Впрочем, нельзя забывать и о том, что цензура лишает центральную власть информации о качестве работы ее подчиненных. Как показывает наша с Георгием Егоровым и Константином Сониным работа о свободе СМИ в автократиях (Egorov et al. 2009), авторитарные лидеры часто ограничивают цензуру именно потому, что хотят знать, что на самом деле происходит в стране[10]. Это известная «дилемма Горбачева»: гласность в конце концов приведет к свержению КПСС, но без хотя бы частичной свободы СМИ даже полновластный диктатор в Москве не может получить объективную информацию о том, что происходит в Чернобыле. А без качественной обратной связи неизбежны ошибки в принятии решений — и в центре, и на местах. Это, в свою очередь, не может не привести к снижению популярности власти среди простых граждан — особенно в современных условиях, когда не полностью заблокированный интернет так или иначе донесет до них информацию о том, что у власти нет ни понимания проблем граждан, ни компетенции для их решения.

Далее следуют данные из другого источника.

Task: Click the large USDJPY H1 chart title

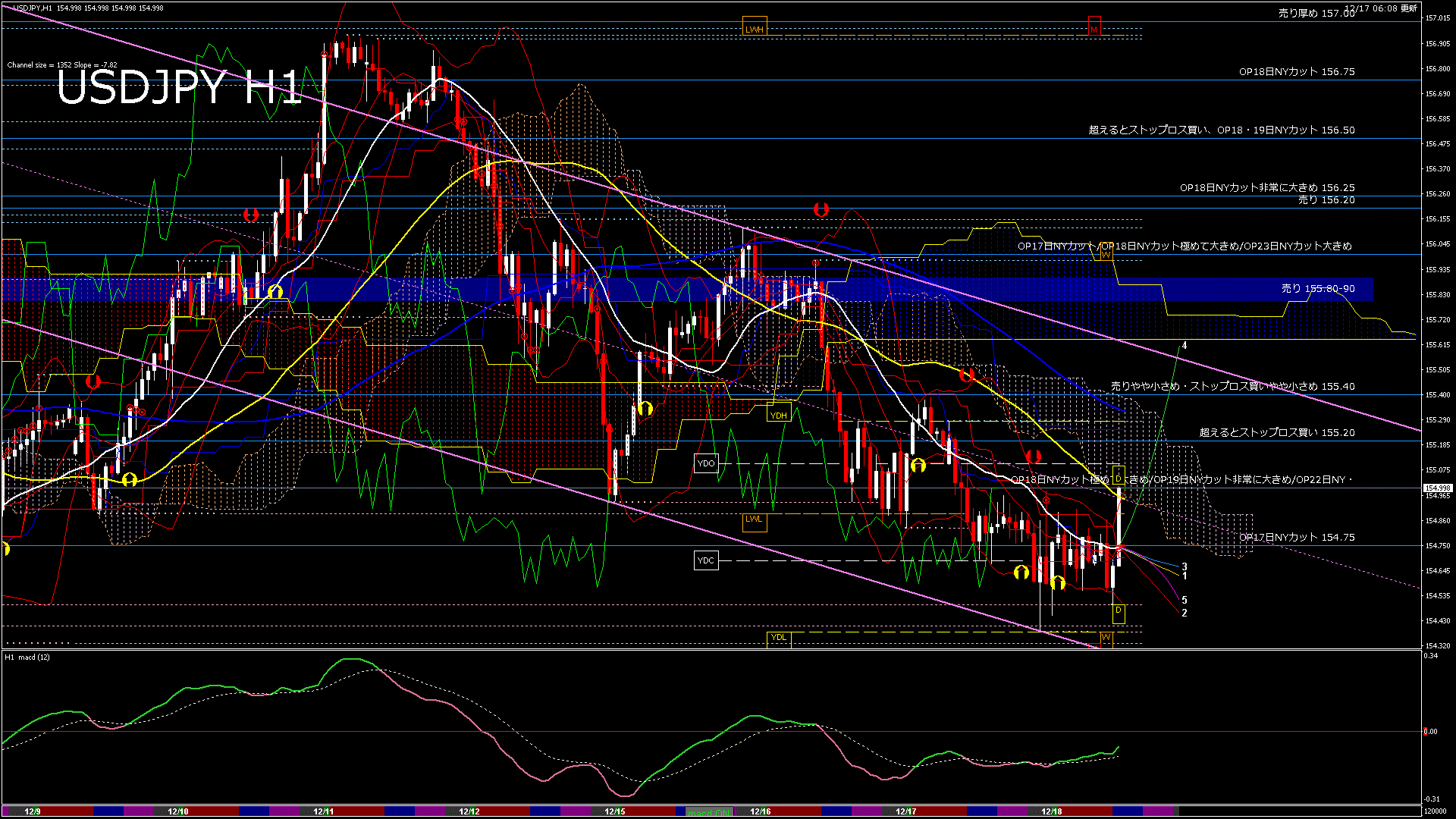Action: point(179,88)
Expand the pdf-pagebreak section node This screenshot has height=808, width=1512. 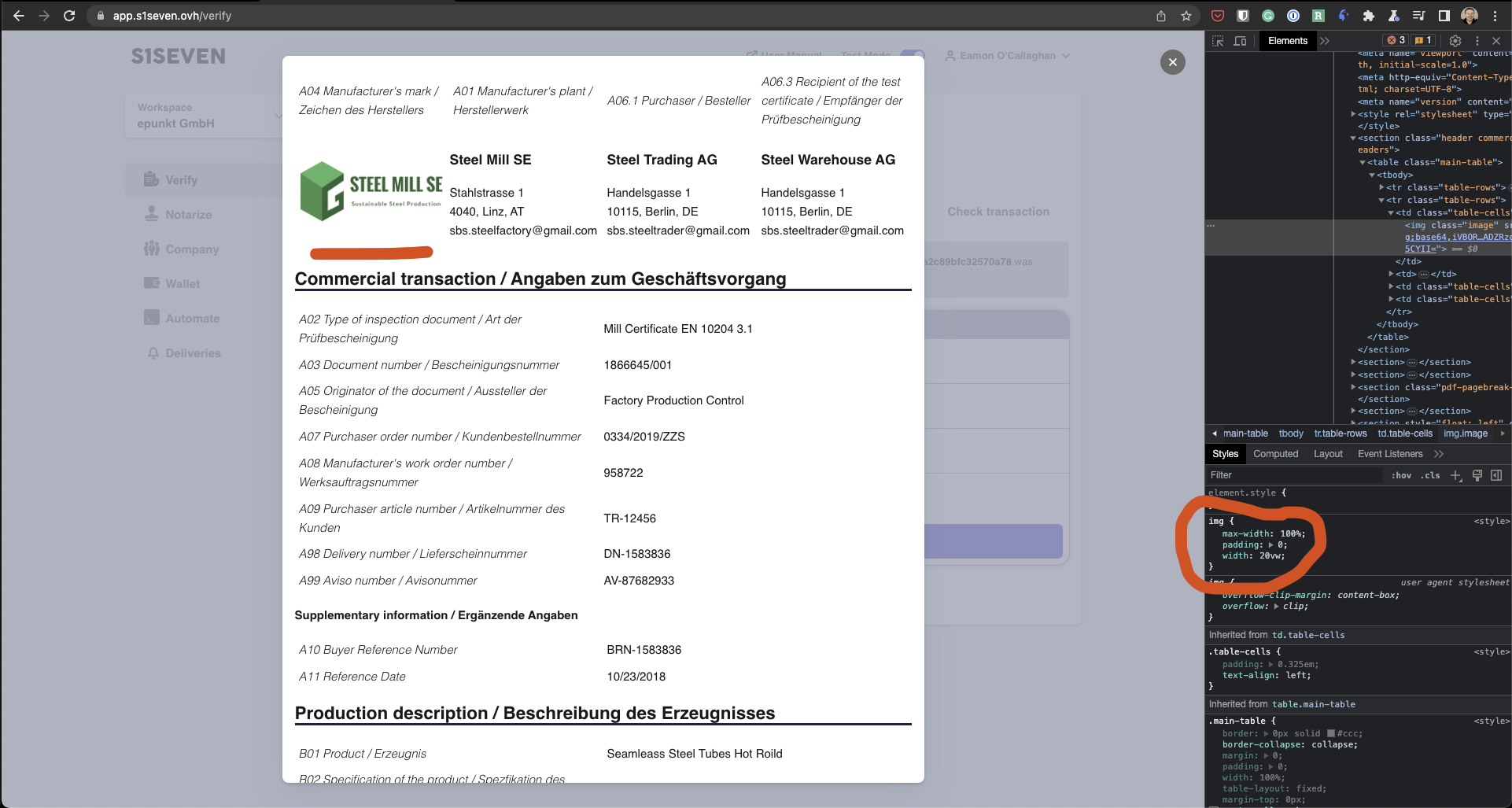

[1] Пинкер С. Просвещение продолжается: В защиту разума, науки, гуманизма и прогресса / С. Пинкер. — Москва : Альпина нон-фикшн, 2021; Рослинг Х., Рослинг-Реннулунд А., Рослинг У. Фактологичность. Десять причин наших заблуждений о мире — и почему все не так плохо, как кажется / Х. Рослинг. — Москва : Corpus (АСТ), 2020.
[2] См. Пинкер, 2021.
[3] Gurri M. The Revolt of the Public and the Crisis of Authority in the New Millennium / M. Gurri. —San Francisco, CA : Stripe Press, 2018.
[4] Diamond L., Plattner M. F. (2010). Liberation Technology / L. Diamond // Journal of Democracy. — 2010. — № 21. P. 69—83; Diamond L., Plattner M. F., (eds.) (2013). Liberation Technology: Social Media and the Struggle for Democracy / L. Diamond // — A Journal of Democracy Book. — 2013.
[5] Haidt J., Rose-Stockwell T. (2019). The Dark Psychology of Social Networks: Why it feels like everything is going haywire / J. Haidt // Режим доступа: https://www.theatlantic.com/magazine/
archive/2019/12/social-media-democracy/600763/ ; Allcott H., Gentzkow M. Social Media and Fake News in the 2016 Election / H. Allcott // Journal of Economic Perspectives. — 2017. — № 31. P. 211—236; Vosoughi S., Deb R., Sinan A. (2018). The spread of true and false news online / S. Vosoughi // Science. — 2018. — № 359. — Р. 1146—1151.
[6] Tufekci Z. How social media took us from Tahrir Square to Donald Trump / Z. Tufekci // MIT Technology Review. — 2018.
[7] Guriev S., Melnikov N., Zhuravskaya E. (2021). 3G Internet and Confidence in Government / S. Guriev // Quarterly Journal of Economics. — 2021.
[8] Manacorda M., Tesei A. Liberation Technology: Mobile Phones and Political Mobilization in Africa / M. Manacorda // Econometrica. — 2020. — № 88. Р. 533—567.
[9] Fergusson L., Molina С. Facebook Causes Protests / L. Fergusson // Mimeo : Universidad de los Andes, 2019.
[10] Egorov G., Guriev S., Sonin K. (2009). Why Resource-poor Dictators Allow Freer Media: A Theory and Evidence from Panel Data / G. Egorov // The American Political Science Review. — 2009. — № 103(4). Р. 645—668.